Femtosecond mode-locked laser frequency combs have served as the cornerstone in precision spectroscopy, all-optical atomic clocks, and measurements of ultrafast dynamics. Recently frequency microcombs based on nonlinear microresonators have been examined, exhibiting remarkable precision approaching that of laser frequency combs, on a solid-state chip-scale platform and from a fundamentally different physical origin. Despite recent successes, to date, the real-time dynamical origins and high-power stabilities of such frequency microcombs have not been fully addressed.
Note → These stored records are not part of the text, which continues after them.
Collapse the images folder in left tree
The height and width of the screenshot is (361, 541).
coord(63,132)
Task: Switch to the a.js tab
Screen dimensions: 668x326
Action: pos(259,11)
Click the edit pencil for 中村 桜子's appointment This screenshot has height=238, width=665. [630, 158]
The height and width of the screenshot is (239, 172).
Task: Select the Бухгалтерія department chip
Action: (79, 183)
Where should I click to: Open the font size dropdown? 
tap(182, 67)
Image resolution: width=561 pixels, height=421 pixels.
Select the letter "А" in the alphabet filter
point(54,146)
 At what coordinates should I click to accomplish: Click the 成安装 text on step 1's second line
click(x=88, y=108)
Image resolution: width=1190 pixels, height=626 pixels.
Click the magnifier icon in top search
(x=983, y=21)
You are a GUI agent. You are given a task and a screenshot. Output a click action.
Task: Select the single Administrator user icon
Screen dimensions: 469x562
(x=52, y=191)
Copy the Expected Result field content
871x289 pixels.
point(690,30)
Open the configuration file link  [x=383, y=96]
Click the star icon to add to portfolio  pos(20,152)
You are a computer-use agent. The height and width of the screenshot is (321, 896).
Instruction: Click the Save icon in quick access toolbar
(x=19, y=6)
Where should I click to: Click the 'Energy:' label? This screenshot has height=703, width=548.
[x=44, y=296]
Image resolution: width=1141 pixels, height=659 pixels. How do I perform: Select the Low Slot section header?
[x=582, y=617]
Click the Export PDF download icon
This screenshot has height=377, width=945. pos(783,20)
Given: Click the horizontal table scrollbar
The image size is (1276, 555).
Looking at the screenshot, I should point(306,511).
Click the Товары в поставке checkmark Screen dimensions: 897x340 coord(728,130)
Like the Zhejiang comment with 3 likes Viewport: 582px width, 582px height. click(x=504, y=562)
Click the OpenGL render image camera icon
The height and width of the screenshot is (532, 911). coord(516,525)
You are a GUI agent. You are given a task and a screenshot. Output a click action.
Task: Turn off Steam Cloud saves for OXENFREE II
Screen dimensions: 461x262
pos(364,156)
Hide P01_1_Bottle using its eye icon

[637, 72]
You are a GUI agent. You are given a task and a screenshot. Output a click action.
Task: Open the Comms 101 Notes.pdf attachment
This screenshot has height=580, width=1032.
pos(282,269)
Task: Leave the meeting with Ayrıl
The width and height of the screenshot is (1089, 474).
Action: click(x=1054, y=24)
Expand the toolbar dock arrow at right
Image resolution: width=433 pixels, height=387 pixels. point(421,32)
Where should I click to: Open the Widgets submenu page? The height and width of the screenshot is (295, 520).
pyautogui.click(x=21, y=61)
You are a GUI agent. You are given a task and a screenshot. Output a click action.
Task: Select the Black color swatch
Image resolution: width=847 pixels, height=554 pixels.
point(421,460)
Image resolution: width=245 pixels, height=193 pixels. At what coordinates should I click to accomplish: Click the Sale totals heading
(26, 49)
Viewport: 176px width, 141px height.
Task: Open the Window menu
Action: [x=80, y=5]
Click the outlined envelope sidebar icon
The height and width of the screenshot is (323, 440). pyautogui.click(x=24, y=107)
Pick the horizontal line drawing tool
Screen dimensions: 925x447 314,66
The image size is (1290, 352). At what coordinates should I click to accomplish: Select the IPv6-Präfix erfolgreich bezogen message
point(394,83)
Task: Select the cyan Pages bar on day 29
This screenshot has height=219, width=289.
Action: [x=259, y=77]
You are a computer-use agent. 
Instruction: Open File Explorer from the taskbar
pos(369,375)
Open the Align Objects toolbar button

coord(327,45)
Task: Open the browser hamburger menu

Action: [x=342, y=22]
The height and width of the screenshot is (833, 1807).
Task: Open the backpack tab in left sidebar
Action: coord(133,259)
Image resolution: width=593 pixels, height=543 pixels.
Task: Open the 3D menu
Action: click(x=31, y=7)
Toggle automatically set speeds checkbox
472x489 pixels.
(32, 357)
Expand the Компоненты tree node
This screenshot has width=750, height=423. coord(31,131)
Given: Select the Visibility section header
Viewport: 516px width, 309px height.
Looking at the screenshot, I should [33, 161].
Here, we unravel the transitional dynamics of frequency microcombs from chaotic background routes to femtosecond mode-locking in real time, enabled by our ultrafast temporal magnifier metrology and improved stability of dispersion-managed dissipative solitons. Through our dispersion-managed oscillator, we further report a stability zone that is more than an order-of-magnitude larger than its prior static homogeneous counterparts, providing a novel platform for understanding ultrafast dissipative dynamics and offering a new path towards high-power frequency microcombs.

飞秒锁模激光频率梳已经成为精密光谱学，全光原子钟和超快动力学测量的基石。最近，已经研究了基于非线性微谐振器的频率微梳，在固态芯片规模的平台上，并且从根本上不同的物理起源来看，它表现出接近激光频率梳的卓越精度。尽管最近取得了成功，但迄今为止，此类频率微梳的实时动态起源和高功率稳定性尚未得到充分解决。在这里，我们通过超快的时间放大器计量学和改进的色散管理耗散孤子的稳定性，揭示了频率微梳实时从混沌背景路线到飞秒锁模的过渡动力学。